If you live in an area with BSL (breed-specific legislation) that restricts or bans Pit Bulls, check your local laws before adopting. Many areas are moving away from BSL as the evidence against its effectiveness grows, but some restrictions still exist and your dog deserves to be somewhere they're legally protected.
Glo's Story Didn't End the Way I Planned
I want to be honest with you about how Glo's story ended. Because if this article is going to mean anything, if it's going to be real, it has to include all of it.
It was an ordinary day. I had been working on a special little space for my dogs, their own tiny home in the backyard. I gave them a potty break like I did every single day. We were all outside together. My sister had just finished petting all four of them. I announced it was time to go back inside.
And then Glo lunged at Bentley.
She grabbed him by the chest and throat and shook him. There is no other way to say it. There is no reasoning with a dog in that state, I knew that from years of veterinary experience, and I knew it in that moment with every part of me. It was pure chaos. It was heartbreaking to watch.
I rushed Bentley to the emergency vet. He was in critical condition, I already knew that from the moment it happened. Bentley had already been through so much in his 12 years. Two torn Achilles tendons, one of them from running in the backyard with Glo. Cancer. Heart problems. He had fought through all of it. I didn't want him to suffer any longer. Bentley crossed the rainbow bridge that Thursday.

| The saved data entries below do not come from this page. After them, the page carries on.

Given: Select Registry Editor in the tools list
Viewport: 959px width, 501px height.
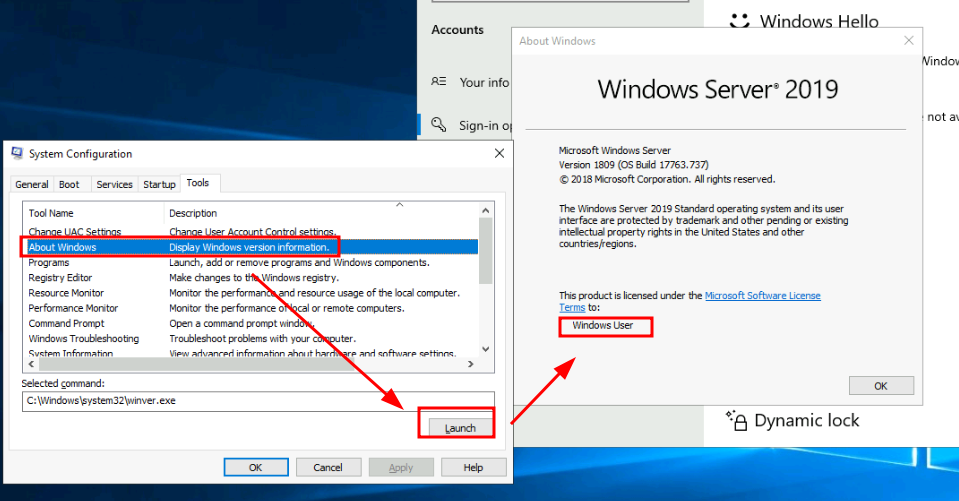Looking at the screenshot, I should [60, 278].
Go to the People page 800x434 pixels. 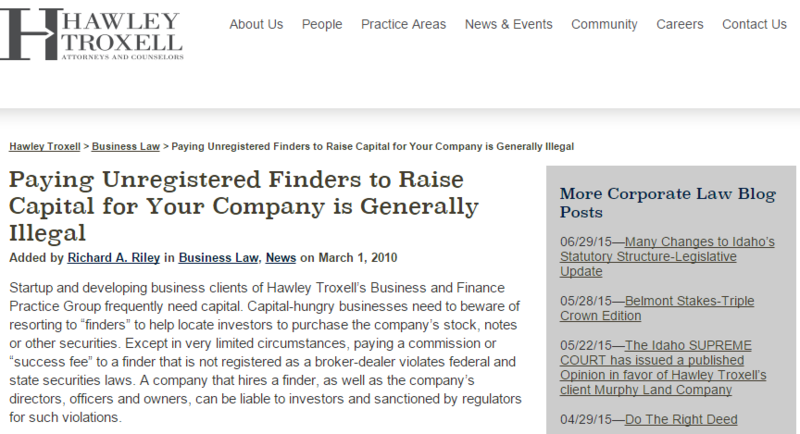pyautogui.click(x=322, y=25)
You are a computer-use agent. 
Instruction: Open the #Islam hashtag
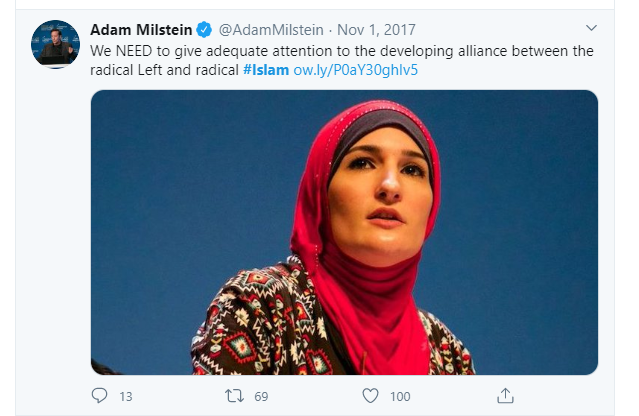[x=265, y=70]
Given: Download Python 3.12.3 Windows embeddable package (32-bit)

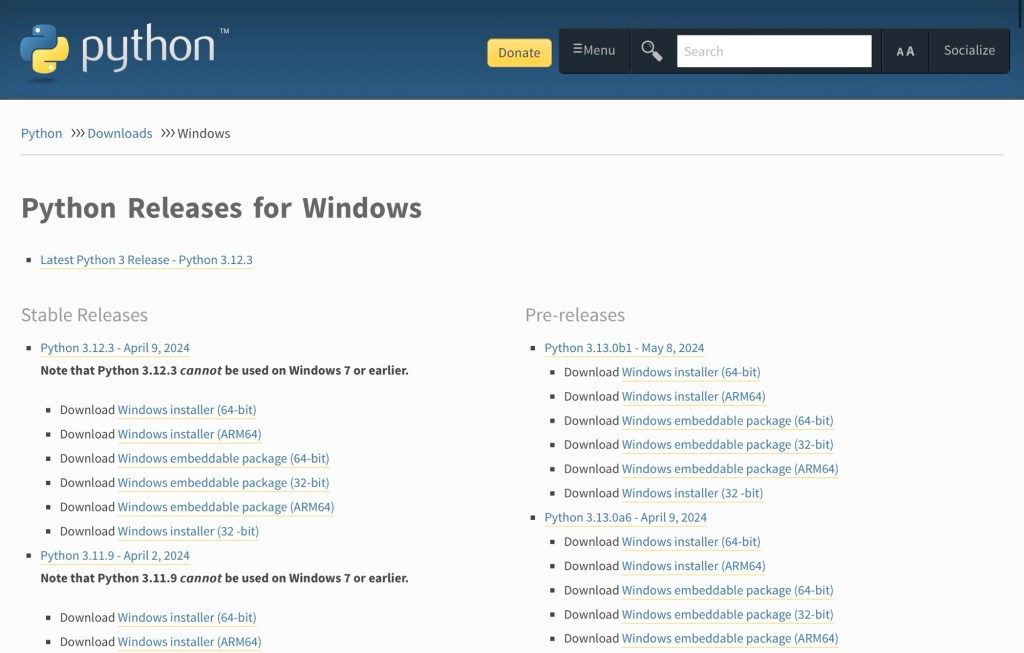Looking at the screenshot, I should tap(223, 483).
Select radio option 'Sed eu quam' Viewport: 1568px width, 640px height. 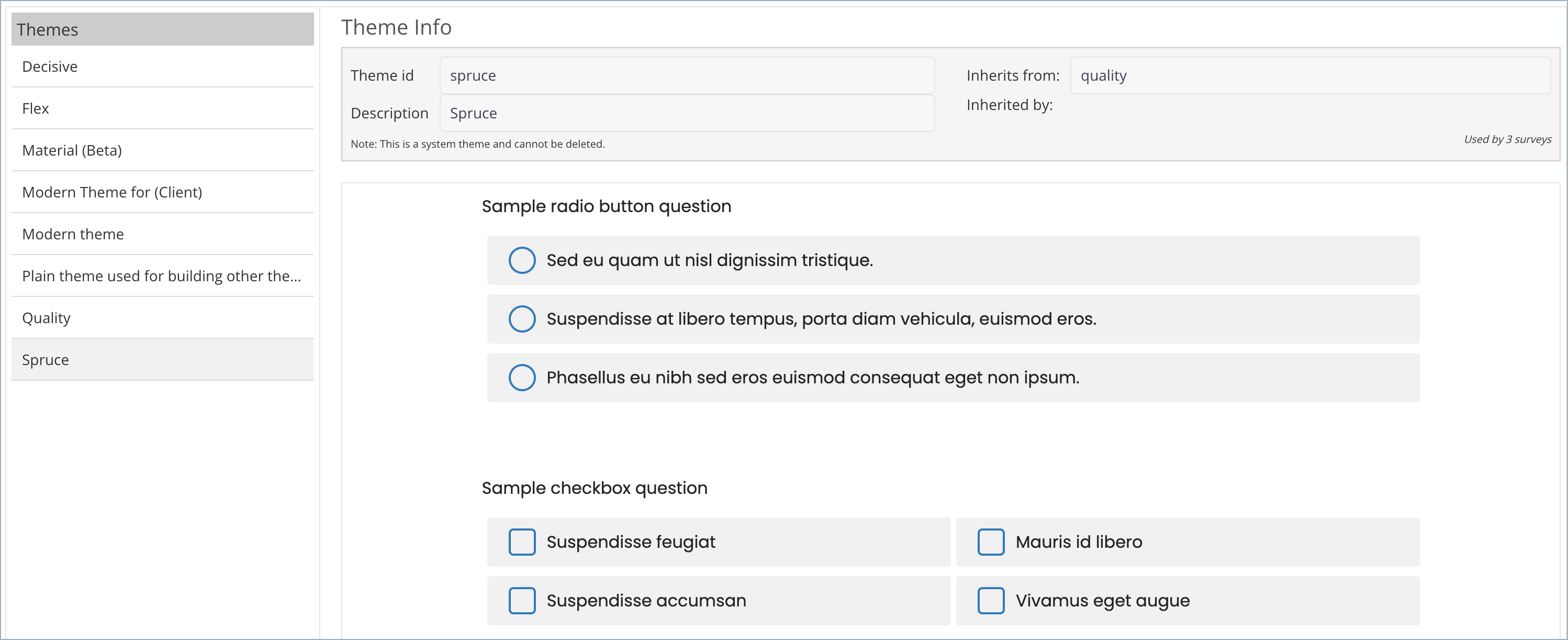522,260
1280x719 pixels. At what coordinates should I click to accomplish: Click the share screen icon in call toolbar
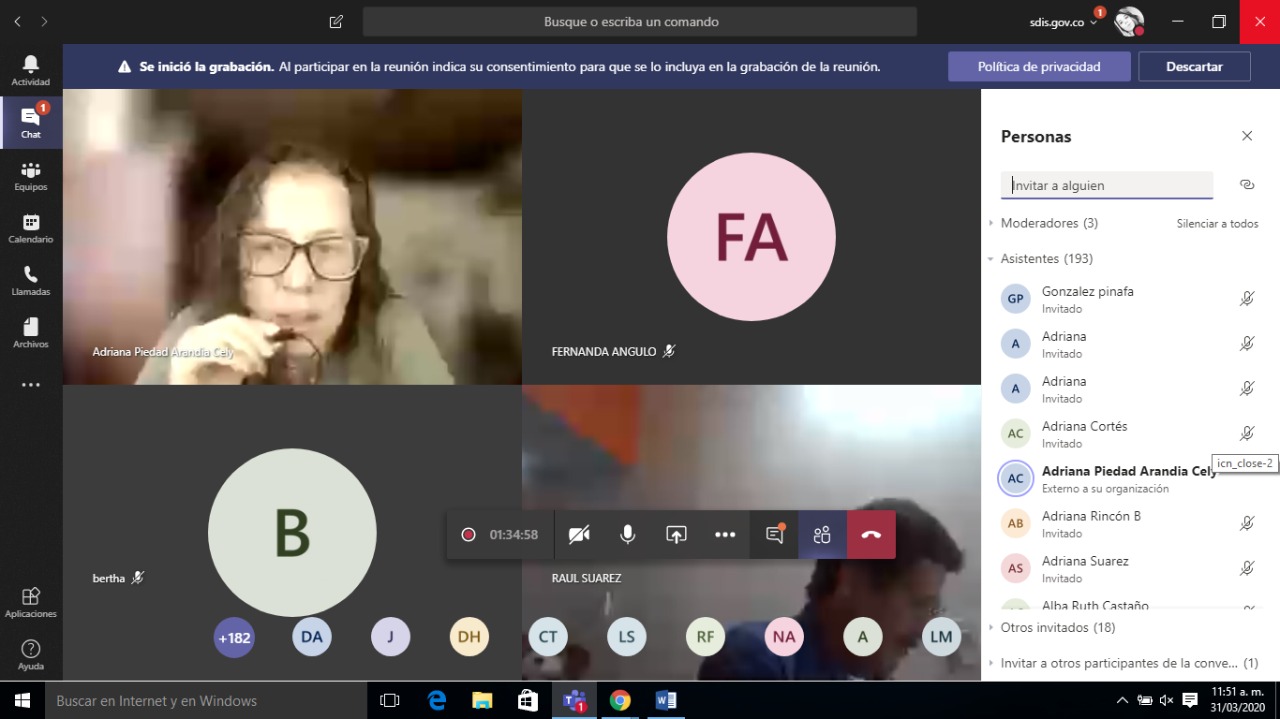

A week later, I made the most painful decision of my life for Glo.
I spoke with rescues. I spoke with my veterinarian. I thought about it with every part of my heart. I had lost trust. Not in who Glo was, but in what could happen. I have other small dogs. I could not risk it happening to Kody or Sugar. I could not risk it happening to someone else's dog or child. I knew what I had to do. Knowing it was right didn't make it hurt any less.
I had the veterinarian come to the house so Glo could be in a familiar, comfortable place. I never treated her any differently in that final week. I loved her until her very last breath. She crossed over peacefully, surrounded by love, in her home.
Losing both of them, a week apart, was one of the hardest things I have ever lived through. The house felt completely different. It still does.
Glo was the sweetest dog I have ever known. That is the truth. What happened does not change who she was, it does not erase a single moment of the joy she brought, the love she gave, or the way she made everyone who met her fall for her instantly. It makes responsible Pit Bull ownership more important than ever. Know your dog. Manage situations carefully. And understand that loving an animal completely sometimes means making the most impossible decisions on their behalf.
I built this website in dedication to all four of my dogs, Bentley, Kody, Sugar, and Glo. Every article, every tool, every piece of advice comes from the love they gave me and the lessons they taught me. They captured my heart so completely that it made me more compassionate for every animal I encounter.
Glo deserved every good thing. She got as much of it as I could give her. And I will carry her with me always.